Gluten-free. Non-GMO. No high fructose corn syrup. These days, it can feel as if you need a PhD in nutrition to navigate the supermarket. And those terms don’t necessarily mean that the food is actually good for you. Here’s how to decipher some of the most common claims:

If the label says "gluten-free", that doesn’t make a product healthier. Almost 40 percent of people think that gluten-free foods are helpful for everyone, not just those with celiac disease or a gluten intolerance. But that’s an erroneous assumption.

Because gluten – a protein found in wheat, barley and rye – adds texture to foods, manufacturers often load up gluten-free products with extra sugar and fat to compensate, says Dawn Jackson Blatner, a dietitian in Chicago. In addition, many gluten-free products are made with rice flour, which Consumer Reports’ tests found may contain worrisome levels of arsenic.

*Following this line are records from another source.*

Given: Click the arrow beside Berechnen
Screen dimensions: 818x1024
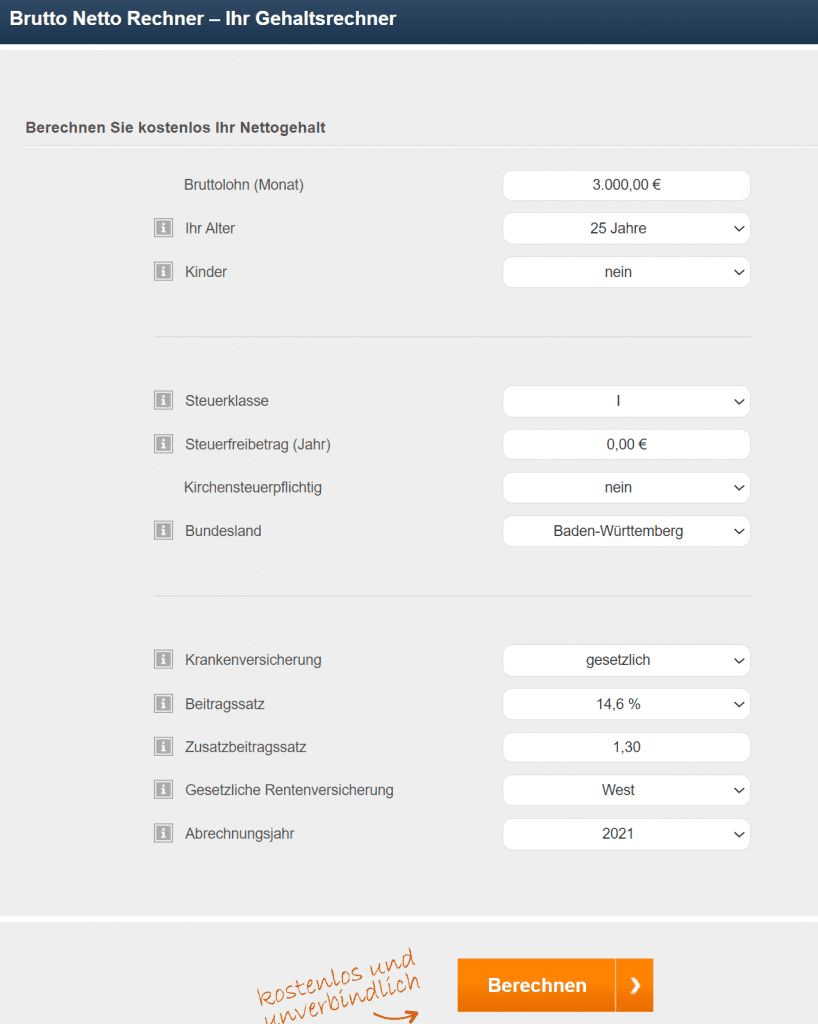Looking at the screenshot, I should [634, 985].
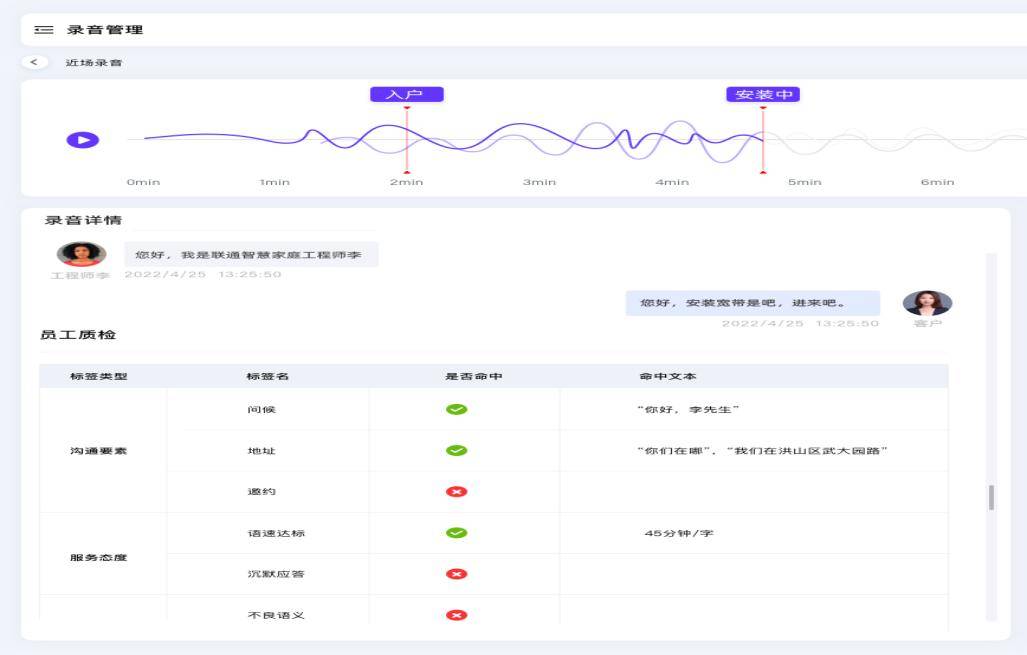This screenshot has width=1027, height=655.
Task: Click the red cross icon for 邀约
Action: pos(457,492)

Consumer Reports’ advice: Unless you have celiac disease or another diagnosed gluten intolerance, consider skipping the gluten-free aisle entirely.

If the label says "Non-GMO Project Verified", you can trust it. Ninety-two percent of consumers think that foods containing genetically modified organisms (GMOs) should be labeled, according to a recent randomized survey of 1,000 adults by the Consumer Reports National Research Center, and 40 percent look for non-GMO labels when they shop.